À l’issue d’une assemblée générale extraordinaire tenue ce mercredi à son siège national situé à Donka, le Syndicat Libre des Enseignants et Chercheurs de Guinée (SLECG), dirigé par Aboubacar Soumah, a annoncé une série de revendications fermes conditionnant l’ouverture des classes.
Réunis pour débattre des 5 points, l’ouverture des classes, la révision du statut particulier de l’éducation, la reconnaissance des enseignants contractuels de Conakry, le déblocage des salaires de 3 600 enseignants et la mise en place d’une commission technique, les membres du syndicat ont tranché.
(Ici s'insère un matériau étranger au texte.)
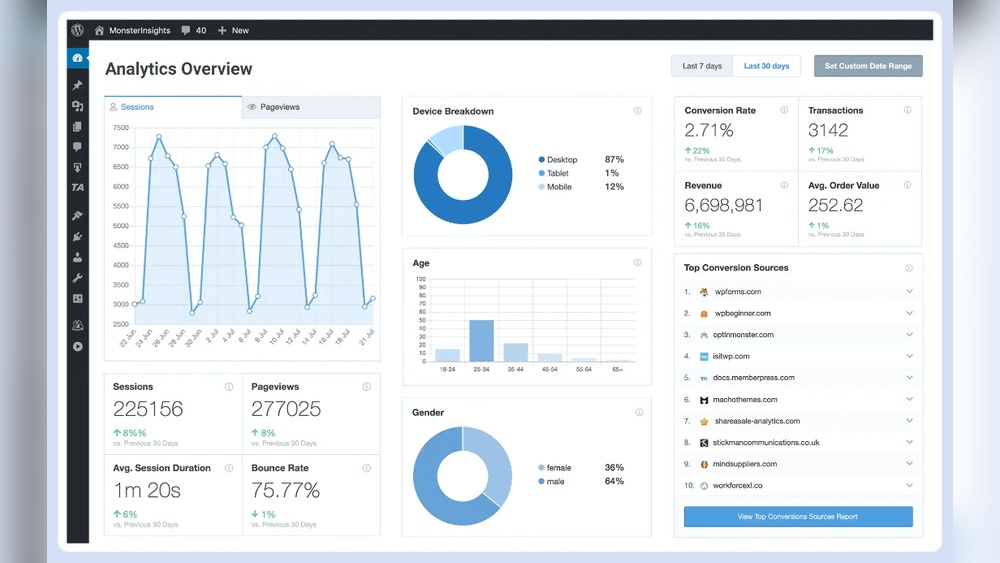The image size is (1000, 563).
Task: Open the Users icon in the sidebar
Action: point(78,257)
Pas d’ouverture des classes avant la fin du mois de septembre, et ce, sans réponse claire du gouvernement à leurs doléances: « Pas d’ouverture de classe sans la révision du statut particulier de l’éducation. Pas d’ouverture sans la reconnaissance des enseignants contractuels de Conakry. Pas d’ouverture sans le déblocage des salaires de 3 600 enseignants. Et pas d’ouverture sans l’uniformisation des primes d’incitation », a menacé le Secrétaire général du SLECG, Aboubacar Soumah.
Le syndicat a également annoncé la création d’une commission technique chargée de rédiger un mémo détaillant leurs revendications, qui sera prochainement remis aux autorités compétentes.